Records to process Start Marker

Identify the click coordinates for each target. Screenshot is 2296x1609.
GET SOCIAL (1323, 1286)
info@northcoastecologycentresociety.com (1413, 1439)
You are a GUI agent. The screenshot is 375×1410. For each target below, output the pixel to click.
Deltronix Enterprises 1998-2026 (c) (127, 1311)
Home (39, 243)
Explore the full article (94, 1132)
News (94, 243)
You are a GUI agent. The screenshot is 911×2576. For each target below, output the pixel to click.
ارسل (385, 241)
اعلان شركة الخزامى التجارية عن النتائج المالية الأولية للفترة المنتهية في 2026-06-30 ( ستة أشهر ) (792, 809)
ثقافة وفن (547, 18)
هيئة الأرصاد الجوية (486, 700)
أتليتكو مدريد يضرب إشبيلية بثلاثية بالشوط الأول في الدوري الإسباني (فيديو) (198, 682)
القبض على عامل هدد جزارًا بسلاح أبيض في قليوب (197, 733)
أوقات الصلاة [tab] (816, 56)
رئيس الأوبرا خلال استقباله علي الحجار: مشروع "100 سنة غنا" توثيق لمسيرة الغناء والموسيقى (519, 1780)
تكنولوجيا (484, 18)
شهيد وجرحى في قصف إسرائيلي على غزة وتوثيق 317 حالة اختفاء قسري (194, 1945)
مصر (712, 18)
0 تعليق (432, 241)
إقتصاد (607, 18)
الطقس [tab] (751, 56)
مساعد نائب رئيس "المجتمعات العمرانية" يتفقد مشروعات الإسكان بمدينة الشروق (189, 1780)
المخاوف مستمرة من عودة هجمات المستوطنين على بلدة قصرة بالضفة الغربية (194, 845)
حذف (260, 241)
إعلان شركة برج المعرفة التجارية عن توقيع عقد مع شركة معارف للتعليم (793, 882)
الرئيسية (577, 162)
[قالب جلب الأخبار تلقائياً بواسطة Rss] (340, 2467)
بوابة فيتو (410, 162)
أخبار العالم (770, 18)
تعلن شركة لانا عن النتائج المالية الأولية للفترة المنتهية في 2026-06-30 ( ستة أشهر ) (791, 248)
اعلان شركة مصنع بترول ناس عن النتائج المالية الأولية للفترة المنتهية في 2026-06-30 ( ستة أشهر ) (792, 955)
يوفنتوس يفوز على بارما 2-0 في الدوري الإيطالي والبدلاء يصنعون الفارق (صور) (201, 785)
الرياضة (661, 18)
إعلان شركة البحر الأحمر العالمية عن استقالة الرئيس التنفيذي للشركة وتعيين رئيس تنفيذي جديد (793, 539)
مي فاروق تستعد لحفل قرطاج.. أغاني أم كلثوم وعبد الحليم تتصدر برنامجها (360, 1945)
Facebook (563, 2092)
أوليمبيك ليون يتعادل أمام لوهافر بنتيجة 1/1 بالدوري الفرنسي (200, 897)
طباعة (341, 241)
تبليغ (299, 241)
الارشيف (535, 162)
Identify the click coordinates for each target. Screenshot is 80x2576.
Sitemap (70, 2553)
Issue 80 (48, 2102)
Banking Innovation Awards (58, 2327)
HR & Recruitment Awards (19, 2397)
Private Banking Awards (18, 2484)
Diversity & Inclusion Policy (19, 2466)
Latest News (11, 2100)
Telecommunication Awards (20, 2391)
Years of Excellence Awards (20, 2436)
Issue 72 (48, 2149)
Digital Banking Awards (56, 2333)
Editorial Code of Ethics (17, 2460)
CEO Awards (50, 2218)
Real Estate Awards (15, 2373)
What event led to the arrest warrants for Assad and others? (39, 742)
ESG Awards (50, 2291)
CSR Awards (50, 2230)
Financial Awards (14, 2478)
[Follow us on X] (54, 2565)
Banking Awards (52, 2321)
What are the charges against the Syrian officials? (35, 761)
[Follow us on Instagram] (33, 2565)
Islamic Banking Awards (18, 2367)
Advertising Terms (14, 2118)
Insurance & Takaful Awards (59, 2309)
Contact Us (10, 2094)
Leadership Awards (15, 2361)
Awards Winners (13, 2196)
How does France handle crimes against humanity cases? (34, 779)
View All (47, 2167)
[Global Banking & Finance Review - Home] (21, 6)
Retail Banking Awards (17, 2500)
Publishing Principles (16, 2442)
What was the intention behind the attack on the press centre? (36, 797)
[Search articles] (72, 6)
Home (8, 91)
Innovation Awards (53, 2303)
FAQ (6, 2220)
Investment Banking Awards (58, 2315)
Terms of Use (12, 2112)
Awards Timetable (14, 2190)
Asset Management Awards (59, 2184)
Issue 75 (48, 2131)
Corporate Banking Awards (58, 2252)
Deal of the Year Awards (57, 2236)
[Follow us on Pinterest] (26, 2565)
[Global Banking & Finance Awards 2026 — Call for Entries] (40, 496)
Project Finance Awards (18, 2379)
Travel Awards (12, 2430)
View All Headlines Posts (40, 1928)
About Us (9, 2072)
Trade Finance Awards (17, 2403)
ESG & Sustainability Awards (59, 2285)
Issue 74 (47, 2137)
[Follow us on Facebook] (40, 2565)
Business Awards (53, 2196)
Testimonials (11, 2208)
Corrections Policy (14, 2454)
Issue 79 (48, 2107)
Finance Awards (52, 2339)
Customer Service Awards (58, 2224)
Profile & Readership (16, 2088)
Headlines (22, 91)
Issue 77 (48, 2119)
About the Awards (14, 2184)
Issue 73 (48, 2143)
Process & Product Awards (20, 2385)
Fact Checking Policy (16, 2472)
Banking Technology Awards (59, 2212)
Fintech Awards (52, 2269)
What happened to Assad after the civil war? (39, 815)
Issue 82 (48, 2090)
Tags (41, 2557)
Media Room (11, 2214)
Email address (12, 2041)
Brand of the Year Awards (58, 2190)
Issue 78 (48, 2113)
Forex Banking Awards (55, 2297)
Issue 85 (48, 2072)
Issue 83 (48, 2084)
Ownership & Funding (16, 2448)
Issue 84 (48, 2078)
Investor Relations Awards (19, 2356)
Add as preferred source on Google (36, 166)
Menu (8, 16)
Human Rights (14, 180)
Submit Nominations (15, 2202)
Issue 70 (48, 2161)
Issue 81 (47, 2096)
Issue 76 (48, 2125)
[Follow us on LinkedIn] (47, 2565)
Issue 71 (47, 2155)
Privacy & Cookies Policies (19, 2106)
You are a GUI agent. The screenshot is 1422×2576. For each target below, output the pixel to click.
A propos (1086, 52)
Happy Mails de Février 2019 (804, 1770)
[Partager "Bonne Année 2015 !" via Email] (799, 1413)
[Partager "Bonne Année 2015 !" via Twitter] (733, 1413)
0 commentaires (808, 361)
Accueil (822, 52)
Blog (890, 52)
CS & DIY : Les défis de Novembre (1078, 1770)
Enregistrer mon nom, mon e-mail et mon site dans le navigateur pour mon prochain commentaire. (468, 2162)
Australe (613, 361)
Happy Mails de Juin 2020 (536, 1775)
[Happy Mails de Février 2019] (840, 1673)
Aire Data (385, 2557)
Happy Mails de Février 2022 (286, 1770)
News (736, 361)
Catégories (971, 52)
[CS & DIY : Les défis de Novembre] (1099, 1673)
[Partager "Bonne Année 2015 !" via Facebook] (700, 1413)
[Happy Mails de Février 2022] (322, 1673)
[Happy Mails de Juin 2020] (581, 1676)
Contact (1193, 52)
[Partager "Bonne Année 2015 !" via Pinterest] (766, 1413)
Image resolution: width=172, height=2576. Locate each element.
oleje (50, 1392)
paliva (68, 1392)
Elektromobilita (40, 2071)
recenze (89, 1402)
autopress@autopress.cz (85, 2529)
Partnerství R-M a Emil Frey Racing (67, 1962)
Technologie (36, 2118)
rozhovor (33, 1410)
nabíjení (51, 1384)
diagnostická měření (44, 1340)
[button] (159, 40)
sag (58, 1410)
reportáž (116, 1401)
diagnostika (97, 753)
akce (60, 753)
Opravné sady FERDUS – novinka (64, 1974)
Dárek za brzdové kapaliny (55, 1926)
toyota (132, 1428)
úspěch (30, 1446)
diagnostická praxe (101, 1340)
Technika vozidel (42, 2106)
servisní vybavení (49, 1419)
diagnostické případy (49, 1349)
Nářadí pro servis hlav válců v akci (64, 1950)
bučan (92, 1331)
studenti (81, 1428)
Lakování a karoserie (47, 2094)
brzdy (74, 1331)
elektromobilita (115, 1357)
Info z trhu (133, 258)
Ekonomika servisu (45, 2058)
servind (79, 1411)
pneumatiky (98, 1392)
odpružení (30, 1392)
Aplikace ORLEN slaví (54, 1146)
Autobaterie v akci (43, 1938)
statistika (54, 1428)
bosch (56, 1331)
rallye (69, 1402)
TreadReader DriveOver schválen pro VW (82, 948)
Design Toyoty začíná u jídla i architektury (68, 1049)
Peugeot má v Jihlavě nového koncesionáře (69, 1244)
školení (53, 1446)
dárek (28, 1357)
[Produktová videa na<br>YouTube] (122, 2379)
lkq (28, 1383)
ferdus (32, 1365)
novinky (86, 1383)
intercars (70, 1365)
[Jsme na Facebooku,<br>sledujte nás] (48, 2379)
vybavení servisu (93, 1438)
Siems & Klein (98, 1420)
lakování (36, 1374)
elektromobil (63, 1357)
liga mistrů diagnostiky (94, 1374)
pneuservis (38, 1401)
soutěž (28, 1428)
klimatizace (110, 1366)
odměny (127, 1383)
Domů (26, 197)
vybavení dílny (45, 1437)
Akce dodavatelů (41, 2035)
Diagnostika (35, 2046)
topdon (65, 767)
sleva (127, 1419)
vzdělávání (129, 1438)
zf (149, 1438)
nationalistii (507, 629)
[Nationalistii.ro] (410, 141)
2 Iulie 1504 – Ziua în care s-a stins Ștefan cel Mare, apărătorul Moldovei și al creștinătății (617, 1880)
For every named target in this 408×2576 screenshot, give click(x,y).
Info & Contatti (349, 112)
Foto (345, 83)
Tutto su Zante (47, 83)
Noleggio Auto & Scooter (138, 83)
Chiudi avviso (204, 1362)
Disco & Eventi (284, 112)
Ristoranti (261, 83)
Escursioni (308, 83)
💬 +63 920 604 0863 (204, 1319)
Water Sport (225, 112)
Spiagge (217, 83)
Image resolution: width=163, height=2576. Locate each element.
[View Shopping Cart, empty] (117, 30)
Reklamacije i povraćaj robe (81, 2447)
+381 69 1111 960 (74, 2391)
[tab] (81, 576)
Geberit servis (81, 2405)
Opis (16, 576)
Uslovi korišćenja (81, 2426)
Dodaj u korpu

Records to process End Marker

Exercise description:
Having found the line with "Reklamacije i povraćaj robe (81, 2447)" in the listing above, transcribe it and every line after it to the end, exactly, with no additions.

Final answer:
Reklamacije i povraćaj robe (81, 2447)
+381 69 1111 960 (74, 2391)
[tab] (81, 576)
Geberit servis (81, 2405)
Opis (16, 576)
Uslovi korišćenja (81, 2426)
Dodaj u korpu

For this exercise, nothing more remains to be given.